Reaction mass of dipotassium 3,3'-sulphonylbis(benzenesulphonate) and potassium 3-(phenylsulphonyl)benzenesulphonate

Administrative data

Endpoint:

acute toxicity: oral

Type of information:

experimental study

Adequacy of study:

key study

Study period:

9 May 1990 - 23 May 1990

Reliability:

1 (reliable without restriction)

Rationale for reliability incl. deficiencies:

guideline study

Data source

Materials and methods

GLP compliance:

yes

Test type:

standard acute method

Limit test:

yes

Test material

Specific details on test material used for the study:

Test substance: Additive VP KU 1-1909
Lot#: DZA-UER -8919598-A
Manufacturer: Bayer AG, Leverkusen
Purity: 91.1% (see annex, appendix.3)
Identity/Stability: guaranteed for the study period
Storage: room temp, darkness
CAS #: 63316-43-8
Molecular weight: 336 g/mol

Test animals

Species:

rat

Strain:

Wistar

Sex:

male/female

Details on test animals or test system and environmental conditions:

Rats were housed in groups of 5 under conventional conditions in Makrolon Type-III cages on low-dust wood granules at room temperature of 22 +/- 2 deg. Celsius, with artificial lighting from 6 a.m. to 6 p.m, relative humidity of about 50 +/- 10% and approximately ten air changes per hour. The animals received fixed-formula standard dies Altromin 1324 Pellets and tap water ad libitum.

Administration / exposure

Route of administration:

oral: gavage

Vehicle:

water

Details on oral exposure:

Animals were fasted 16 hours before and up to 4 hours after dosing.

Doses:

2000 mg/kg-bw

No. of animals per sex per dose:

5 males and 5 females, each given 2000 mg/kg-bw

Control animals:

no

Details on study design:

The animals were inspected several times on the day of administration and twice daily during the following 14-day observation period for clinical signs. Animals were individually weighed directly before administration and then once a week until the end of the observation period. Gross pathological examinations were done on all animals.

Statistics:

None. No mortality occurred during the study.

Results and discussion

Effect levelsopen allclose all

Mortality:

0%. No animals died during the exposure or 14 day observation period.

Clinical signs:

other: No clinical signs were observed.

Gross pathology:

No noticeable gross pathological findings.
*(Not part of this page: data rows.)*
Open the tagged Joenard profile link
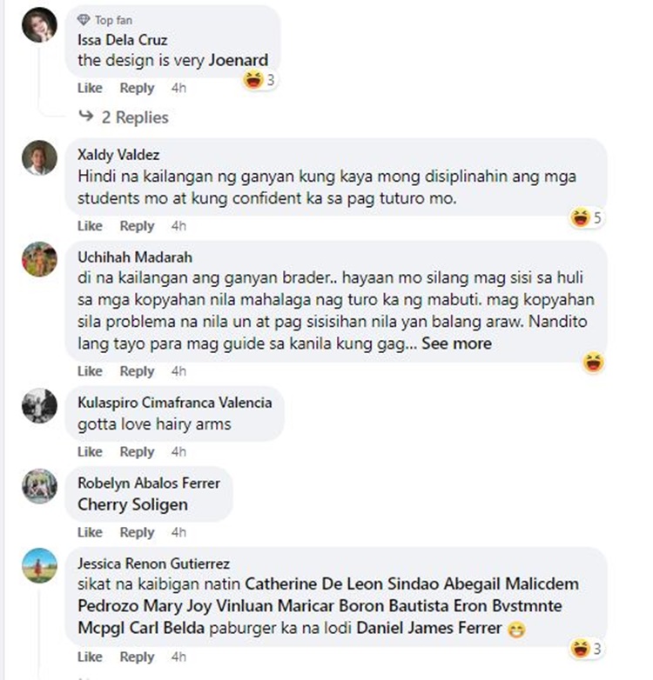Viewport: 653px width, 680px height. click(239, 60)
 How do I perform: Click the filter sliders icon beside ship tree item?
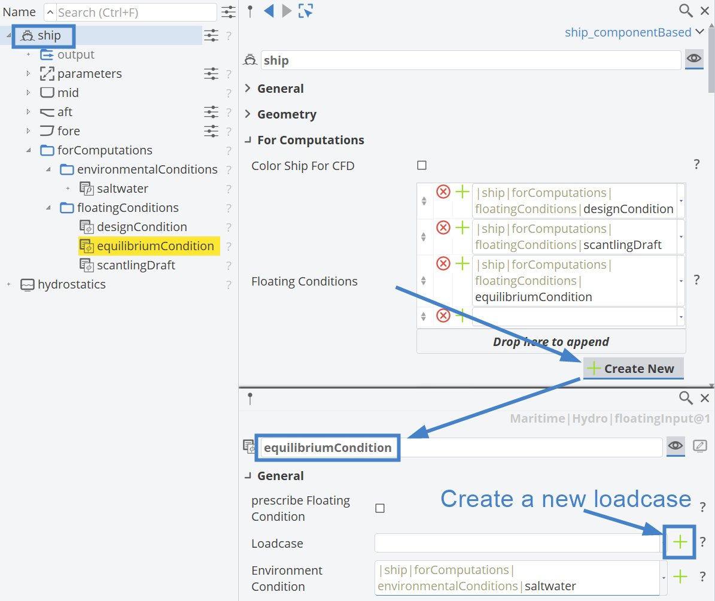211,36
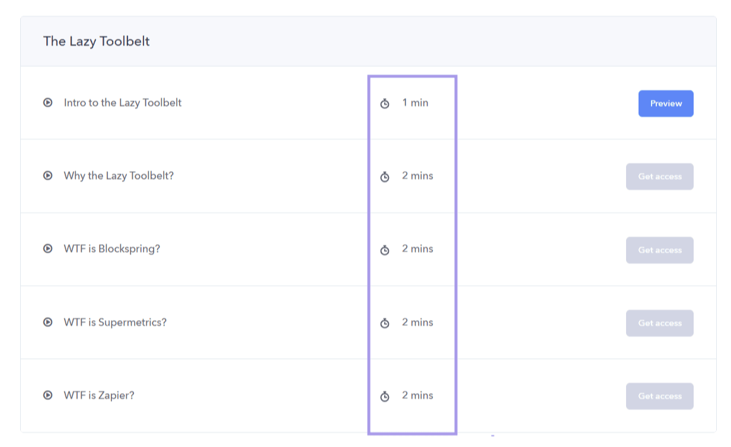Viewport: 731px width, 447px height.
Task: Select the timer icon for WTF is Supermetrics?
Action: pyautogui.click(x=385, y=322)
Any other information on results incl. tables

No clinical signs, changes in body weight, mortality, or gross pathological findings were noted in any of the 10 animals exposed by oral gavage at 2000 mg/kg-bw during this study.
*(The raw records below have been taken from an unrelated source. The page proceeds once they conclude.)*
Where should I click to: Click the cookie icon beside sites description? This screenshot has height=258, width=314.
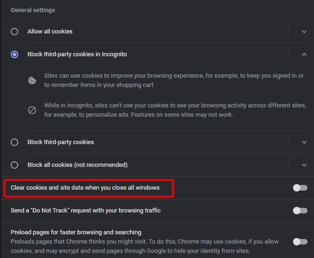(x=32, y=80)
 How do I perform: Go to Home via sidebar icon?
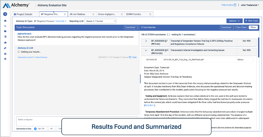5,21
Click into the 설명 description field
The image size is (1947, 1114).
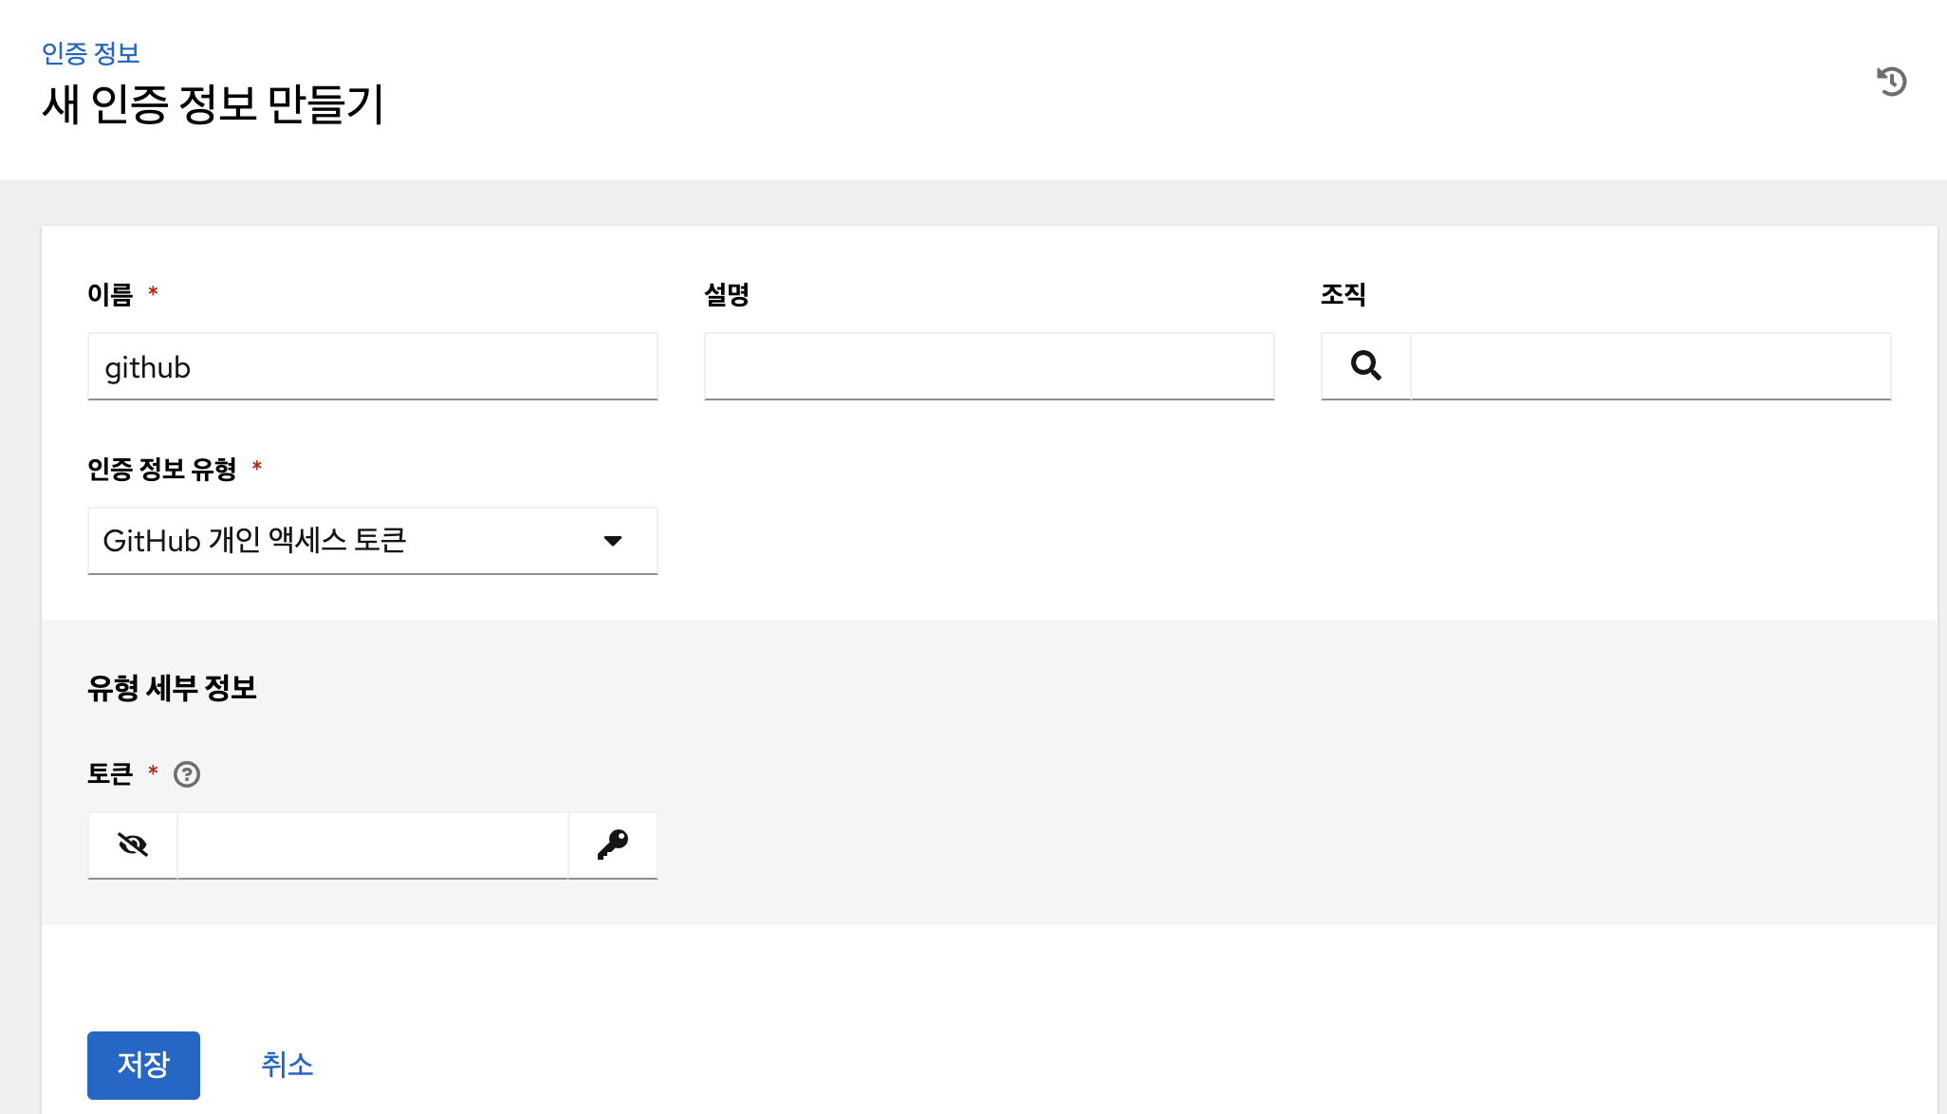tap(989, 366)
Applicant's summary and conclusion

Interpretation of results:

GHS criteria not met

Conclusions:

The test item was determined to be non-toxic by the oral route at a concentration of 2000 mg/kg-bw.

Executive summary:

In a GLP guideline study conducted according to OECD 401 with 5 male and 5 female young Wister rats exposed to the test substance at 2000 mg/kg-bw by oral gavage to assess the potential oral toxicity, no clinical signs, changes in body weight, mortality, or gross pathological findings were noted in any of the animals during the exposure period or 14 day observation period. As such, the substance does not meet the criteria for acute toxicity by the oral route.